O burnout emerge justamente quando essa aposta subjetiva fracassa. Ele se manifesta em três dimensões que tocam o cerne do ser:
A Exaustão como Esvaziamento:
Não se trata apenas de um corpo cansado. É um esvaziamento psíquico. O sujeito sente que deu tudo de si ao Outro (a empresa, o chefe, as metas) e ficou sem nada. A energia vital, o desejo que o movimenta, parece ter sido drenada, deixando um sentimento de profunda impotência.
O Cinismo como Defesa: O distanciamento afetivo e a atitude cínica em relação ao trabalho não são "mau-caratismo". São, na verdade, uma defesa desesperada do psiquismo. Diante da dor e da frustração de não encontrar reconhecimento ou sentido, o sujeito se retrai, "desliga" seu investimento emocional para não sofrer mais. É uma tentativa trágica de se proteger, que acaba por aprofundar a sensação de alienação.
A Ineficácia como Ferida Narcísica: A sensação de não ser mais competente ataca diretamente o narcisismo, a imagem que o sujeito tem de si. O trabalho, que deveria ser o palco de suas realizações e da validação do seu "eu", torna-se o espelho de seu suposto fracasso. Isso gera uma angústia avassaladora, pois se o "eu profissional" desmorona, o que resta do sujeito?
As Raízes do Sofrimento: O que o Burnout Denuncia?
Em nossa clínica, escutamos que o burnout floresce em terrenos onde a palavra não pode circular e o sujeito é silenciado. As causas vão além do excesso de tarefas e apontam para questões estruturais:
* O Imperativo da Performance: Vivemos sob o domínio de um Superego moderno que ordena: "Goze! Produza!
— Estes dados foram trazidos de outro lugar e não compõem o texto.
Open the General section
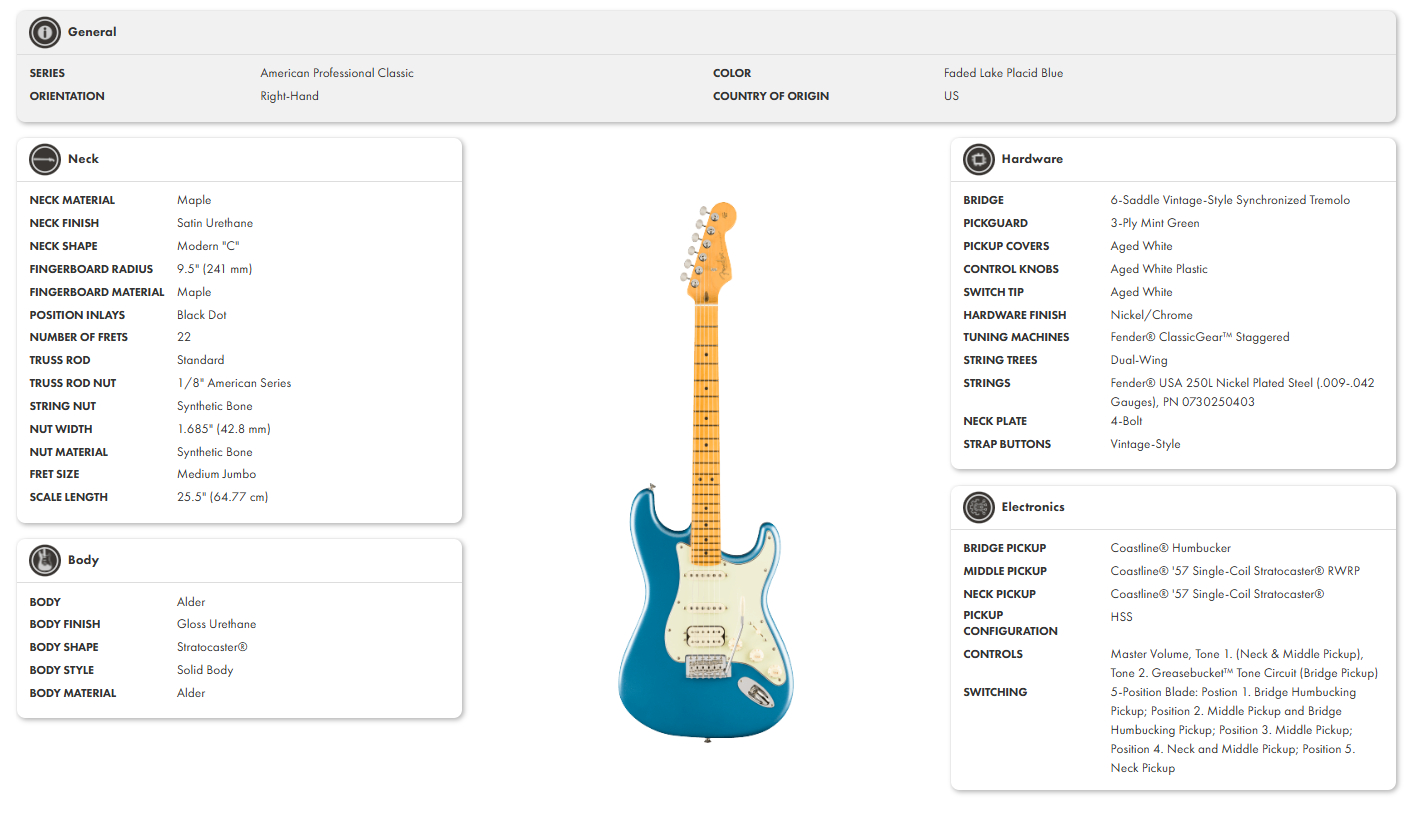 [x=92, y=31]
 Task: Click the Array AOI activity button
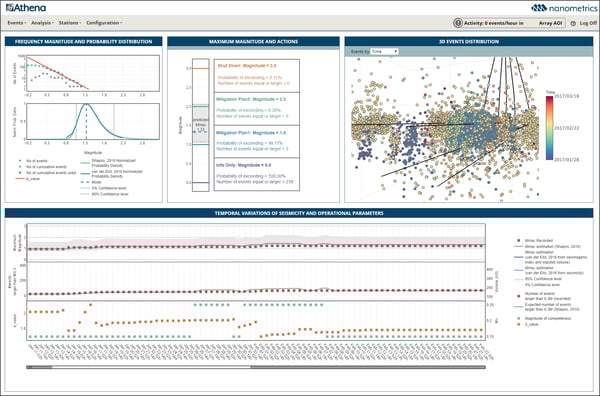click(x=549, y=23)
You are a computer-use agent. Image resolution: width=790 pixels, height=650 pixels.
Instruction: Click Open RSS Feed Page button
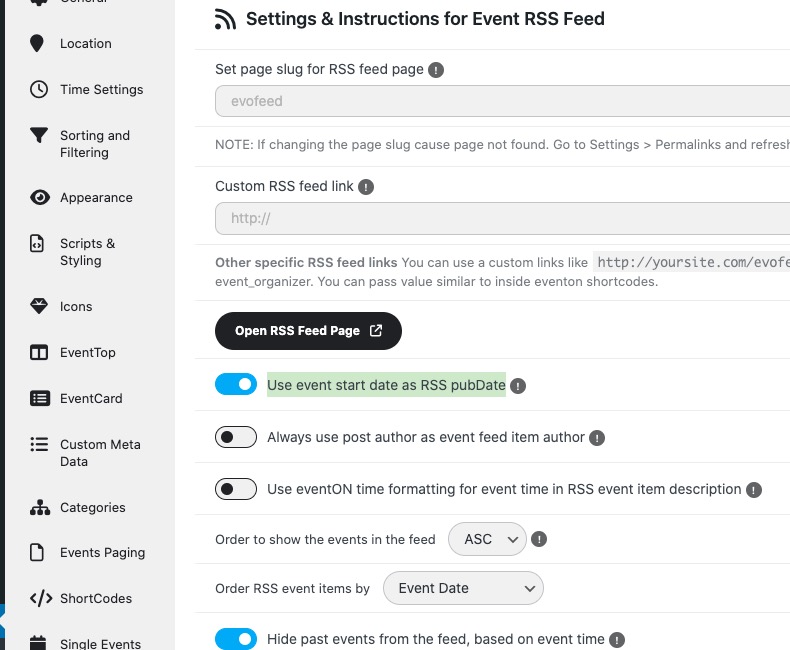click(x=308, y=331)
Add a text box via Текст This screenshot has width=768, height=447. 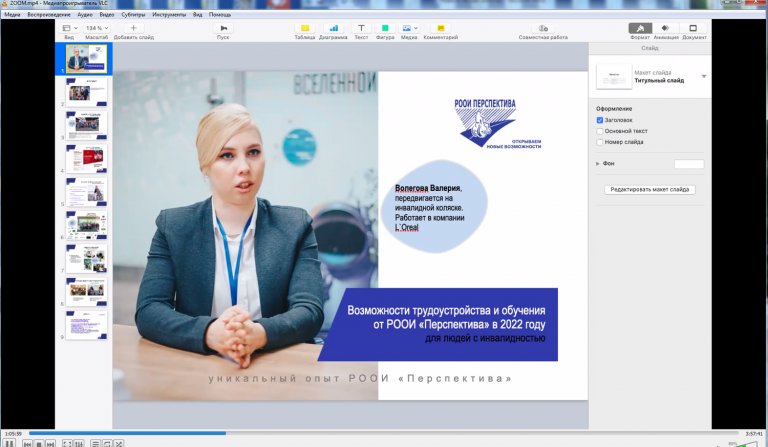(360, 28)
Seja feliz!". A pressão por uma performance constante, sem falhas, leva o sujeito a um ciclo de autoexigência e autoexploração impossível de sustentar.
* A Ausência de Reconhecimento Simbólico: Não falamos de um bônus no fim do mês. Falamos do reconhecimento do outro sobre o valor do nosso trabalho, sobre quem somos nós naquela função. Sem esse olhar que nos valida, o esforço perde o sentido.
*A Confusão entre o Sujeito e o Profissional: Quando a identidade de alguém se resume à sua função ("Eu sou médico", "Eu sou gerente"), qualquer abalo na esfera profissional é vivido como uma aniquilação do próprio ser.
A Saída pela Palavra: Uma Escuta para o Sofrimento
Diferente de abordagens que propõem "soluções" e "gerenciamento do estresse", a psicanálise aposta no poder da palavra como via para a ressignificação.
* Acolher o Sintoma: O burnout não é um inimigo a ser eliminado, mas um mensageiro. Ele nos força a parar e perguntar: O que em minha vida e em meu trabalho se tornou insuportável? Onde meu desejo foi perdido? O que esse corpo exausto está tentando me dizer que eu não consegui nomear?
* Criar um Espaço de Escuta: O setting analítico oferece um lugar seguro para que esse sofrimento, muitas vezes inarticulado, possa ser dito. Na transferência com o analista, o sujeito pode falar livremente, sem as amarras do julgamento social ou corporativo.
* Responsabilizar-se pelo Desejo: A análise busca levar o sujeito a se implicar em seu sintoma. Não no sentido de culpa, mas de responsabilidade. Trata-se de ajudá-lo a reconhecer sua parcela na dinâmica que o levou ao esgotamento e, a partir daí, construir novas formas de se posicionar no trabalho e na vida, resgatando o seu desejo singular.
O tratamento para o burnout, sob a ótica da psicanálise, não é um treinamento para se tornar mais resiliente à pressão, mas um convite para uma profunda reflexão: a que custo eu estou sustentando este trabalho? E o que, fundamentalmente, eu desejo?
O caminho pode não ser simples, mas é através da escuta desse sofrimento que o sujeito pode se reinventar e encontrar novas formas de existir, com mais sentido e, acima de tudo, com mais desejo.